Ey herkese eşek diyen kendini beğenmiş, işte sen de eşek gibi buz üstünde kalakaldın. Adım atacak halin yok.

 

 

GÖREN KÖR, İŞİTEN SAĞIR, SOYULMAKTAN KORKAN ÇIPLAK

 

Doğuyu batıyı okumuş, konuşmağa başlayınca ağzından bal akan biri vardı. Nükteli, eğlenceli ve ibretli hikâyeleri dinleyenleri zevkle büyülerdi.

Bir gün meraklı dinleyicilerine; uzağı gören kör, işiten sağır ile uzun etekli çıplaktan bahis açtı.

Garip ama gerçek. Asıl kör; görmek istemeyen, asıl sağır; duymak istemeyen   ve asıl cimri de vermek istemeyen değil midir?

Meraklılar, güzel hikâyeler anlatan meddaha sordular:

- Bahsettiğin uzaktan işiten sağır kimdir?

- İnsandaki bitmez emel. O herkesin ölümünü işitir de kendi öleceğini duymaz.

- Uzaktan gören kimdir?

- Hırstır. Halkın, başkalarının ayıbını kılı kırk yararcasına görüp sokak sokak anlatır kendinin zerre kadar ayıbını görmez.

- Uzun etekli çıplak ne?

- Çıplak adamın eteği olur mu ki eteğini kes-sinler. O çıplak dünya düşkünü çulsuz kalmış müflis adamdır. İflas etmiş, parasız, pulsuz biri soyulmaktan nasıl korkar? Dünyaya çıplak gelmiş, çıplak gidecektir. Hırsız endişesi boşunadır.

Ölüm vakti, zengin servetinin kendinin olmadığını, akıllı da hiç bir hünerinin  bulunmadığını anlar. Hayat boyu çekilen korku, eteğine doldurduğu testi kırıklarına sarılıp onları kaybetmekten korkan çocukların korkusuna benzer. O çanak çömlek kırığından bir parçasını alsan ağlar, geri versen sevinip, güler.
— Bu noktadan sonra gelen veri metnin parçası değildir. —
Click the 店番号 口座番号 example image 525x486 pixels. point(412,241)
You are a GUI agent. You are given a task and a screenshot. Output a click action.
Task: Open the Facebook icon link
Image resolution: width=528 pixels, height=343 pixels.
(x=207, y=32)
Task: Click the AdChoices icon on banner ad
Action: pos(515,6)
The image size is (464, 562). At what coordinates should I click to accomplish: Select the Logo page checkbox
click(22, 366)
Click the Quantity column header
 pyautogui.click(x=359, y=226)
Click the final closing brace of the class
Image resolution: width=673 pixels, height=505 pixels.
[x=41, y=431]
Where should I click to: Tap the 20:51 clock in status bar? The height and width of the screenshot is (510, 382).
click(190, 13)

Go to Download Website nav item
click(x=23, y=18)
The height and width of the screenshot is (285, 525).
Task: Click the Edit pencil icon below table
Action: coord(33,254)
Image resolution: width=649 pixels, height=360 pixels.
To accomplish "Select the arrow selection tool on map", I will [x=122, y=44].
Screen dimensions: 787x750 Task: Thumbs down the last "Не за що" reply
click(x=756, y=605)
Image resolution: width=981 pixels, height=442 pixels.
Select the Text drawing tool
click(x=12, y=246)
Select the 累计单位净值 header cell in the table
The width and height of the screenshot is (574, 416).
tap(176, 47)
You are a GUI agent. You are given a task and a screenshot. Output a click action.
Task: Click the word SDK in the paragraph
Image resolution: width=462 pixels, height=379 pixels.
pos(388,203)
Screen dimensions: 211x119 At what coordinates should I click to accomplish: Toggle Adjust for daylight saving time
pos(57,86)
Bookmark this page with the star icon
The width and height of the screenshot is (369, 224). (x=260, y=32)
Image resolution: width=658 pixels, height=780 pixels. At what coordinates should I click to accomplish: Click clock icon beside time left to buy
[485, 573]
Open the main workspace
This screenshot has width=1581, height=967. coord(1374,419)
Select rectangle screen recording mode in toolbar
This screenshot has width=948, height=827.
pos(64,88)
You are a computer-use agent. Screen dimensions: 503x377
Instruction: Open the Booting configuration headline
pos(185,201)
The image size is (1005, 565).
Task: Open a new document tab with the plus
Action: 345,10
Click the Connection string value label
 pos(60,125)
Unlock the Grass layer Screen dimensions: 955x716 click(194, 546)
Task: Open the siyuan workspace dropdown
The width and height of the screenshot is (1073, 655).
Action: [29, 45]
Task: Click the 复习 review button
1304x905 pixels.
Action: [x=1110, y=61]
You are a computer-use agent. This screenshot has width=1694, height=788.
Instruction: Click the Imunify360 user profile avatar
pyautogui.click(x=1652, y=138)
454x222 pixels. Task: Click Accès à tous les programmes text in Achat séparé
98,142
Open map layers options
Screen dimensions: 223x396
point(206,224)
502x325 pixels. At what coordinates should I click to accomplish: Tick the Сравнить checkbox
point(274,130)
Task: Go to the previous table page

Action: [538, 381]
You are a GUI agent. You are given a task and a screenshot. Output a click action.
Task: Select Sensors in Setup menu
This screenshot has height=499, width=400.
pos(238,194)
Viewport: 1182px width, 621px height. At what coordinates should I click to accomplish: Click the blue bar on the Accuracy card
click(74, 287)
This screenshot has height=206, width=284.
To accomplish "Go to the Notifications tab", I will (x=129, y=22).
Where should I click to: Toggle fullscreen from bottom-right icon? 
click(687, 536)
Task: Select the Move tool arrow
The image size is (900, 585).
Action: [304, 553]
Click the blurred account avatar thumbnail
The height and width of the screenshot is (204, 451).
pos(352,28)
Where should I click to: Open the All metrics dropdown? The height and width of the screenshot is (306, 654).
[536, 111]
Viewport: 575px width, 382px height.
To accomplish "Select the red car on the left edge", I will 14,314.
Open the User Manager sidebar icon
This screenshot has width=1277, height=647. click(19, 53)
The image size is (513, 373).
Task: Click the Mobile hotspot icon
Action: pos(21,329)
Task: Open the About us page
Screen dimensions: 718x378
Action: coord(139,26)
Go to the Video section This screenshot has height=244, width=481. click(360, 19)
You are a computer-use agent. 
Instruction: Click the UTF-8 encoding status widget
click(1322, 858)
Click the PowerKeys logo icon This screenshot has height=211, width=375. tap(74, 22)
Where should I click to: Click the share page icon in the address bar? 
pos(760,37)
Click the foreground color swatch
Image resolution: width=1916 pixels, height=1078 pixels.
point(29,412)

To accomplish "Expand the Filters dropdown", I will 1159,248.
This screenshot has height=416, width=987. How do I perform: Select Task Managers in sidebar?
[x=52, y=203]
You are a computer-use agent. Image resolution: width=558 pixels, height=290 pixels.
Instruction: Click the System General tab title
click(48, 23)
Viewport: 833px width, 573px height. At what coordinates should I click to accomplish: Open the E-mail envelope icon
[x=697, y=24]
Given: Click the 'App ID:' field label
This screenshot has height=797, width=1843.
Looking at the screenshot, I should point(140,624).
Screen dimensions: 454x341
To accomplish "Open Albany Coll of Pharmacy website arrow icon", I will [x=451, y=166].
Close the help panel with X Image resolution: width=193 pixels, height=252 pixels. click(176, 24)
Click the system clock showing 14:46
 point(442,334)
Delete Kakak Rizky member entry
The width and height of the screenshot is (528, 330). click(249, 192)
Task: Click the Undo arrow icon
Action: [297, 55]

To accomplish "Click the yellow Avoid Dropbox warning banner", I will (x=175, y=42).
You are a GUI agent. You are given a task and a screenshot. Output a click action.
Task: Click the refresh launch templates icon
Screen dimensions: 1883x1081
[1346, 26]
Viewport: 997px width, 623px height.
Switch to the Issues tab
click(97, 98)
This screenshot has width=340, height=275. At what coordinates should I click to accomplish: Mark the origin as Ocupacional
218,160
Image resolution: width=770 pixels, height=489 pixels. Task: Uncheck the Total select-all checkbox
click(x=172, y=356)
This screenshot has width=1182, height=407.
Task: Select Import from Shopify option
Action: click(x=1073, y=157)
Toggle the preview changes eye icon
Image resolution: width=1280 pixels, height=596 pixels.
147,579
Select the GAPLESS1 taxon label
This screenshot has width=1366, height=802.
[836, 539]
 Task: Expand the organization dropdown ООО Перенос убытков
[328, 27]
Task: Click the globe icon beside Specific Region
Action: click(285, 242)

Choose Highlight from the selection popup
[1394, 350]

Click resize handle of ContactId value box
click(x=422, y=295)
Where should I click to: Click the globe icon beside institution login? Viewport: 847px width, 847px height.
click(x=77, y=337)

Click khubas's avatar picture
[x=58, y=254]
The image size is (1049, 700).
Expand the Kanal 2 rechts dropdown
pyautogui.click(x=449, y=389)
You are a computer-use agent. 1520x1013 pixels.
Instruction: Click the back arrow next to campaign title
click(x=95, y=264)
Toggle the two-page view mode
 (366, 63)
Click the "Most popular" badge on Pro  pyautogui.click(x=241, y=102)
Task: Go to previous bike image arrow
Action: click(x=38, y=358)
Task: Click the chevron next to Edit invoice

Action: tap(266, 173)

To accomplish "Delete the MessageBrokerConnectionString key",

Çocuk daha ilim elbisesini giymediği için  ağlayıp gülmesine itibar edilmez.

İşte böylesi bilginler, eteğini kurtarma endişesindeki uzun etekli çıplağa benzer.

Âlim geçinen  o zalim ahrette faydası olmayacak yüz bin şeyi bilir de kendi ruhunun hakikatini bilmez. Her kumaşın kıymetini pekala bilir fakat kendi kıymetini bilmezsin. Bu ne ahmaklık?(Şerh-i Mesnevi,c.10,s.684-691)

(Yaşar Çalışkan, Kızıl Postun EşiğindeHz. Mevlânâ'dan Seçme Hikâyeler, Nüve Yayınları, Konya, 2008)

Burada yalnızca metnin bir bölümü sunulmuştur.